Available data

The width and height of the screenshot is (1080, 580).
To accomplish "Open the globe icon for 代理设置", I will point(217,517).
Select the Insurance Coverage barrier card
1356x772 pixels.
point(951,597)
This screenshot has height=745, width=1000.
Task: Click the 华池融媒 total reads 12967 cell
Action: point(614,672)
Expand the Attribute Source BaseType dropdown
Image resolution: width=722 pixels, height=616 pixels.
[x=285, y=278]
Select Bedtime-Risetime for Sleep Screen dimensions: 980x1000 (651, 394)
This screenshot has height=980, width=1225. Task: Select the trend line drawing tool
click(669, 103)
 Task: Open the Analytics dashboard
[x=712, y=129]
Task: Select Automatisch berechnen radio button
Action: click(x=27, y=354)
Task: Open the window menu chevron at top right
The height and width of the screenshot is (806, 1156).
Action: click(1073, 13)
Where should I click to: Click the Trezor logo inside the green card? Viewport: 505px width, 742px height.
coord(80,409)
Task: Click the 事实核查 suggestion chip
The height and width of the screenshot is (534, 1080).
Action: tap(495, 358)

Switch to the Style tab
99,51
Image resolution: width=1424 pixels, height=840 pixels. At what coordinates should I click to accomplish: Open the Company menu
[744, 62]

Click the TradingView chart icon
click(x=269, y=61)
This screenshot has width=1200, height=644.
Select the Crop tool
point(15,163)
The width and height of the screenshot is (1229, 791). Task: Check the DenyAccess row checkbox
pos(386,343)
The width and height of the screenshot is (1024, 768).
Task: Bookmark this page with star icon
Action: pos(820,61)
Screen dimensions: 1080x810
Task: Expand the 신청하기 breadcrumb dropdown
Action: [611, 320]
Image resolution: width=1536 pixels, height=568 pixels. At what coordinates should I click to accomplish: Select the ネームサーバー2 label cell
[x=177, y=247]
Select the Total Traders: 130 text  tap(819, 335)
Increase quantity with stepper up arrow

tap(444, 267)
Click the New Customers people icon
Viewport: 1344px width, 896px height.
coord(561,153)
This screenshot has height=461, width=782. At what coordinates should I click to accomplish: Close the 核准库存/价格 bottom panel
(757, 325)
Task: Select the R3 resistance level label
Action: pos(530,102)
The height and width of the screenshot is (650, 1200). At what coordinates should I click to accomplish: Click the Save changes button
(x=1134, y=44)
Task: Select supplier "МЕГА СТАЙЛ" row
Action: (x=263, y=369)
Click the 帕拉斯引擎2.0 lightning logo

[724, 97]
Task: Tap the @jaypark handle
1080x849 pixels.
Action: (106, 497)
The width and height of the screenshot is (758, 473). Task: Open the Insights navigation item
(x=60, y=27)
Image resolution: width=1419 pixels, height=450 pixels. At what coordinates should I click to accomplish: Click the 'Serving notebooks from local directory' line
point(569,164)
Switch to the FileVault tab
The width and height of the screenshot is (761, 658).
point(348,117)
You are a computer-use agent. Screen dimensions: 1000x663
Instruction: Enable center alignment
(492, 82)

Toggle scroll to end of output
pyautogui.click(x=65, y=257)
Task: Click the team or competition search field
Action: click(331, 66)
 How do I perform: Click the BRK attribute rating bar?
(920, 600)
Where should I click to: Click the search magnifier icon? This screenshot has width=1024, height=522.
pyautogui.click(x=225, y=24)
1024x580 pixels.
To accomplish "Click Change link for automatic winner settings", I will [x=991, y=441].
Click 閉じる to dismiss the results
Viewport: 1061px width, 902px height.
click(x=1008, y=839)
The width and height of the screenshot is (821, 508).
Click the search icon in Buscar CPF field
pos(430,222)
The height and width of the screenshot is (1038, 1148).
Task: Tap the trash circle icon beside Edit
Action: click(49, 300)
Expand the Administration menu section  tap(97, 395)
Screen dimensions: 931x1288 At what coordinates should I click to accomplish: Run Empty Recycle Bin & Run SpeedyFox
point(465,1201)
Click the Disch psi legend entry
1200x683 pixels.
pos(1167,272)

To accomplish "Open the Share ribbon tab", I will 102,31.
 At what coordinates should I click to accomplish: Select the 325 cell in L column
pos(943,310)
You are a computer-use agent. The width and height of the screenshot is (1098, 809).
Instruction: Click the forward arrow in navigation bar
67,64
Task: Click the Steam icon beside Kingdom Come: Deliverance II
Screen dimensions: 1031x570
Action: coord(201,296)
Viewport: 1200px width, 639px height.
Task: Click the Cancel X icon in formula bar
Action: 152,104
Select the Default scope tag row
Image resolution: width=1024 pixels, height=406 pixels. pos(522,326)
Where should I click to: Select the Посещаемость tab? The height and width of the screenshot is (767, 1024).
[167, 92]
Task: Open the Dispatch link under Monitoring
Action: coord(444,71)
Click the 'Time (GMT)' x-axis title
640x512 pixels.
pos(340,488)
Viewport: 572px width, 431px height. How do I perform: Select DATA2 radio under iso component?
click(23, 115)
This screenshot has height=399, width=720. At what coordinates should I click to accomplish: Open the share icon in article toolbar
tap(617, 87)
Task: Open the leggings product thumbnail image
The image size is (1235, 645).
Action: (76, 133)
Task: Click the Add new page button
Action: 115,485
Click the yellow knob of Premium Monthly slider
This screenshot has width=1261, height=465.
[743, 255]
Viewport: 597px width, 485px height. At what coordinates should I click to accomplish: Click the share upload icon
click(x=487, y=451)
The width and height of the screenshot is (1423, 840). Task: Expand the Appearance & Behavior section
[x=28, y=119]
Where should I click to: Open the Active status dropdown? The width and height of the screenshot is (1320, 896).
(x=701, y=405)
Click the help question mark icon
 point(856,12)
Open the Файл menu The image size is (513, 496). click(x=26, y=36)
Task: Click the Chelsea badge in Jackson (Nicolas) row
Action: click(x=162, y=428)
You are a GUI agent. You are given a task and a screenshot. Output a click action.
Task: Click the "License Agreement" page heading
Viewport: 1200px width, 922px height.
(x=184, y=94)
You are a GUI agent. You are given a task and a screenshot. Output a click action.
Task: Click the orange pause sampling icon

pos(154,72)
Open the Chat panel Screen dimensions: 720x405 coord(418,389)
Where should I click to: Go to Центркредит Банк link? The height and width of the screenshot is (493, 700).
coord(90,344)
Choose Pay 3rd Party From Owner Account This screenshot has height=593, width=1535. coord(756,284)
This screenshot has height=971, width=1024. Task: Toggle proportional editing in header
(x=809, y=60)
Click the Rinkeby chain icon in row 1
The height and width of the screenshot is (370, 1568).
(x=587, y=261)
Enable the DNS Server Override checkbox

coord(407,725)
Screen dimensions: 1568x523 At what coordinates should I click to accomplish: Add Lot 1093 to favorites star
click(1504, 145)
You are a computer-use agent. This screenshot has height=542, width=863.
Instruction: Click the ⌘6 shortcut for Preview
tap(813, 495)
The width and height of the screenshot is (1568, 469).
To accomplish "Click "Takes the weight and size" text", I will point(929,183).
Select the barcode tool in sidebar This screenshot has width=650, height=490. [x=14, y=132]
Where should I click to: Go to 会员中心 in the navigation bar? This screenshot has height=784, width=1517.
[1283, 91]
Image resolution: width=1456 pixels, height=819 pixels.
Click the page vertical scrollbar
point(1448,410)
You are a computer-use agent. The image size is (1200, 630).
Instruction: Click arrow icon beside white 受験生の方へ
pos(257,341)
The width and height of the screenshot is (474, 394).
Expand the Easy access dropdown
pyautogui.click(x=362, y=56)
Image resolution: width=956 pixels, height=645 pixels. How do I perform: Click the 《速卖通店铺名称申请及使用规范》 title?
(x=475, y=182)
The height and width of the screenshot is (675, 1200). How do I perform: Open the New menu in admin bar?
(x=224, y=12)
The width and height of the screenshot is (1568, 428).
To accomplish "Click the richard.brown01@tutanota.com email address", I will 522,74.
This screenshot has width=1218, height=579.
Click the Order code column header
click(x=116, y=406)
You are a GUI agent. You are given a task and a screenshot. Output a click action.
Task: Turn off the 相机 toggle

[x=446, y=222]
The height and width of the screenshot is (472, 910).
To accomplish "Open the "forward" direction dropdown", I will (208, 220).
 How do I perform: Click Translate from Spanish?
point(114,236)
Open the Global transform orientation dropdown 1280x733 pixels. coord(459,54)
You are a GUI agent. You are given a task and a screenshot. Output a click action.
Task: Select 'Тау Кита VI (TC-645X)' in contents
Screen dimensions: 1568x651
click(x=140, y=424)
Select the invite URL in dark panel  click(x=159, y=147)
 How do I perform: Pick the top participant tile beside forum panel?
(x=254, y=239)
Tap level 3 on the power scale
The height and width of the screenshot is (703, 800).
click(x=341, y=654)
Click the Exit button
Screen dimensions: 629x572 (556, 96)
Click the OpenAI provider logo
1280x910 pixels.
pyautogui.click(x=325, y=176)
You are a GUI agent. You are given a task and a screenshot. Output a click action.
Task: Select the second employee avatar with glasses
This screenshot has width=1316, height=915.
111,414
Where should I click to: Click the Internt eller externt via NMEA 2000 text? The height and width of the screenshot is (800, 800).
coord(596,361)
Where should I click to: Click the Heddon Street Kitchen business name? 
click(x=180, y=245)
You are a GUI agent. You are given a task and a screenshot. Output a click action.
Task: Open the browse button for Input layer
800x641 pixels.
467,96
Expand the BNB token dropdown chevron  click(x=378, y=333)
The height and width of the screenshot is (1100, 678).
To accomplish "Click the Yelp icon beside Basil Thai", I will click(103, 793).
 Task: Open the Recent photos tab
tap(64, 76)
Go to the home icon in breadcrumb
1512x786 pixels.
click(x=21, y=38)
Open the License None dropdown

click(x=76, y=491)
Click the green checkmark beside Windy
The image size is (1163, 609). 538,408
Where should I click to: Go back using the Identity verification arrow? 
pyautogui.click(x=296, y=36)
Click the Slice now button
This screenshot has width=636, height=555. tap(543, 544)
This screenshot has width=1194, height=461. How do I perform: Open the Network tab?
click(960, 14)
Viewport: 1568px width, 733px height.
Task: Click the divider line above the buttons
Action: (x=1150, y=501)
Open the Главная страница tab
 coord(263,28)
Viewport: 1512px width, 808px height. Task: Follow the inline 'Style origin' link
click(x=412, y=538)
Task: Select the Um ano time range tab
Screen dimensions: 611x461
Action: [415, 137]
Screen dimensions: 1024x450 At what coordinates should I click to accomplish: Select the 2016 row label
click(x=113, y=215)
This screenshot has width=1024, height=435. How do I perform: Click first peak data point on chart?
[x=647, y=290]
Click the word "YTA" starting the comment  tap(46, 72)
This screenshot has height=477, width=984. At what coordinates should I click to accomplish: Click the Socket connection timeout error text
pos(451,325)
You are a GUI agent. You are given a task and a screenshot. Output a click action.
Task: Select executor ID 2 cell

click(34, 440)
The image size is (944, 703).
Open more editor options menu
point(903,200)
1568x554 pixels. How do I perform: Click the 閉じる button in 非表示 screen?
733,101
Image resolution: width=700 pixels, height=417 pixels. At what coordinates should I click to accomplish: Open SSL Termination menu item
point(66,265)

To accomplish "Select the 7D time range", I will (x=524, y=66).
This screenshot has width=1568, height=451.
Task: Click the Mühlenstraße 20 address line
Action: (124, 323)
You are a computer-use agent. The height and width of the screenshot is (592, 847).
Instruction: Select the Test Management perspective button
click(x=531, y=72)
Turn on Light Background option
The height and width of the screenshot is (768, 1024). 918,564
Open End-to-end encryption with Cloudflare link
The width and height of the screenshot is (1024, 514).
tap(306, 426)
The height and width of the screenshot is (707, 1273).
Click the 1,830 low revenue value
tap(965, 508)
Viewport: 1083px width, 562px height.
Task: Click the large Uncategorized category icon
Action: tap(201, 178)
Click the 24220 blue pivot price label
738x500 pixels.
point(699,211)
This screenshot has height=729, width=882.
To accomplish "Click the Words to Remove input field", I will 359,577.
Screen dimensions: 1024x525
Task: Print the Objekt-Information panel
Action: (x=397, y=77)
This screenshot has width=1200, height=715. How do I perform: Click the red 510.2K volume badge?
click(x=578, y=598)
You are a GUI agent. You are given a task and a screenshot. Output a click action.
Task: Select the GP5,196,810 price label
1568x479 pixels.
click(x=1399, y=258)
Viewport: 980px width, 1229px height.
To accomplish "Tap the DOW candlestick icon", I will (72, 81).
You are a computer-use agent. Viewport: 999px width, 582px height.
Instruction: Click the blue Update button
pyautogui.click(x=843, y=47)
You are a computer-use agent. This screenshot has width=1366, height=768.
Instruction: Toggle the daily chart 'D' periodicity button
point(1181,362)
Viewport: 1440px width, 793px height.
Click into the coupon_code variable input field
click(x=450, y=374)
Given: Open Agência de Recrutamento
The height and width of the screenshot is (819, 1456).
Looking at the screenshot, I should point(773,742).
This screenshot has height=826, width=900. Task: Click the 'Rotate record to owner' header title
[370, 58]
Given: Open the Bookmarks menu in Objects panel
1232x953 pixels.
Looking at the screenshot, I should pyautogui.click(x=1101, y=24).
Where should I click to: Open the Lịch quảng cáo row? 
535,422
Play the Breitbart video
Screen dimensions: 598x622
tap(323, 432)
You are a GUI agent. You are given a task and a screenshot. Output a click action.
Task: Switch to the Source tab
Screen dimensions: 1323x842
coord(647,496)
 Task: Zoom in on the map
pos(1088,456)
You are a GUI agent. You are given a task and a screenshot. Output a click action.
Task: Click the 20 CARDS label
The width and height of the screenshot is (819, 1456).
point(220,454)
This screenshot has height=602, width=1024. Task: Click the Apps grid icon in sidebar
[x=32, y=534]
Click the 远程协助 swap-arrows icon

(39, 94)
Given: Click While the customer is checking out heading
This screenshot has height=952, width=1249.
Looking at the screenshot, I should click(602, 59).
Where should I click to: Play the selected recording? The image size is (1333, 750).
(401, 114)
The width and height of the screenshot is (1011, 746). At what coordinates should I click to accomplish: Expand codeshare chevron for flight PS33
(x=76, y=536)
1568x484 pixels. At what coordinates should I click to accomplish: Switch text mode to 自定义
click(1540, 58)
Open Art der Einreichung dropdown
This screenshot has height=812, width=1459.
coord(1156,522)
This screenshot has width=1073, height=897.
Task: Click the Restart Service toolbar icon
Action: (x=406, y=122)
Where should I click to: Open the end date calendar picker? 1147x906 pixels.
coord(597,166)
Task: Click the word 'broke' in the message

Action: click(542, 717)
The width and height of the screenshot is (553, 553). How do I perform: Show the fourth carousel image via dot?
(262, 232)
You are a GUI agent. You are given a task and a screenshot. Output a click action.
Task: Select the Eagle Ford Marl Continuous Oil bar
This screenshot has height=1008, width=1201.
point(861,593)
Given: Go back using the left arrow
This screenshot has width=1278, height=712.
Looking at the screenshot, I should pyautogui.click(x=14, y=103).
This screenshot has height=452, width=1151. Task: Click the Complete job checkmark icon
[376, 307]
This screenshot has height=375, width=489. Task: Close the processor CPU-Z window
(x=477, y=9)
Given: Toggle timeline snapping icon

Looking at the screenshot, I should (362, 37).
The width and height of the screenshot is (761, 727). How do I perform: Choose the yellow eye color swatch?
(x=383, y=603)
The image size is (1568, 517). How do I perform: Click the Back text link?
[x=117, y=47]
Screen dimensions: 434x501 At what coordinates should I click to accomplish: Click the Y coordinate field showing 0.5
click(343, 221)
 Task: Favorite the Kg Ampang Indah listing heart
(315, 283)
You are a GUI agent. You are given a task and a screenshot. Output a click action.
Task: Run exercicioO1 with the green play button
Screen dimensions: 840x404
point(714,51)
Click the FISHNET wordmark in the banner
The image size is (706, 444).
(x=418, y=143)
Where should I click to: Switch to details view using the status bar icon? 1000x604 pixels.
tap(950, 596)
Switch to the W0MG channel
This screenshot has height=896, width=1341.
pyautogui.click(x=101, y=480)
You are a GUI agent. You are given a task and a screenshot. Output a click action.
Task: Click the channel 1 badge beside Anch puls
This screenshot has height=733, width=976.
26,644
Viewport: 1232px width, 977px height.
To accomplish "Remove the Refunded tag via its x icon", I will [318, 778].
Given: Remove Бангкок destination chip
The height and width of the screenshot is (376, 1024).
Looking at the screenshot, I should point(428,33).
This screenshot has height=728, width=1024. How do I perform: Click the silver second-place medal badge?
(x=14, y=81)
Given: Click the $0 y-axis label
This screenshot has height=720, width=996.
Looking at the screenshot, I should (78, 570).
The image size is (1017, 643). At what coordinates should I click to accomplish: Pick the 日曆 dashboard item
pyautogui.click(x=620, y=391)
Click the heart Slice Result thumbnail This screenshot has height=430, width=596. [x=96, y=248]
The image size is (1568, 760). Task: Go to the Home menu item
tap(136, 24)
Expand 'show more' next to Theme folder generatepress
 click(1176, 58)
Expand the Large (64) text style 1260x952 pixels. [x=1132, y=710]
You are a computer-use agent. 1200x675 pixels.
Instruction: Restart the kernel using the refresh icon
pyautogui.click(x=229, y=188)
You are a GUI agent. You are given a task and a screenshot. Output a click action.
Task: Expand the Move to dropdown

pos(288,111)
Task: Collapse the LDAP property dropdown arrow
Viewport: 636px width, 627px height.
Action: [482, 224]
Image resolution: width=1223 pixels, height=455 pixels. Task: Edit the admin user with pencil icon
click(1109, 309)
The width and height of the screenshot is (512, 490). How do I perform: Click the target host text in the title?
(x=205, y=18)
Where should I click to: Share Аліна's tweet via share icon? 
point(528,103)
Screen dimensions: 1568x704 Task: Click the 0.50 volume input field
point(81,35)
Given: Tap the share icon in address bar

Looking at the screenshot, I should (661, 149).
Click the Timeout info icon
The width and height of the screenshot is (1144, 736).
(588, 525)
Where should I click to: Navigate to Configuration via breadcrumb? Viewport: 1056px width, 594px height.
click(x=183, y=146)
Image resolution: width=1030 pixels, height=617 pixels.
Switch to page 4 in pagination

Task requirements
Show every line above where "chip" is found.

Output of the task
Task: Click the 事实核查 suggestion chip
Given: Remove Бангкок destination chip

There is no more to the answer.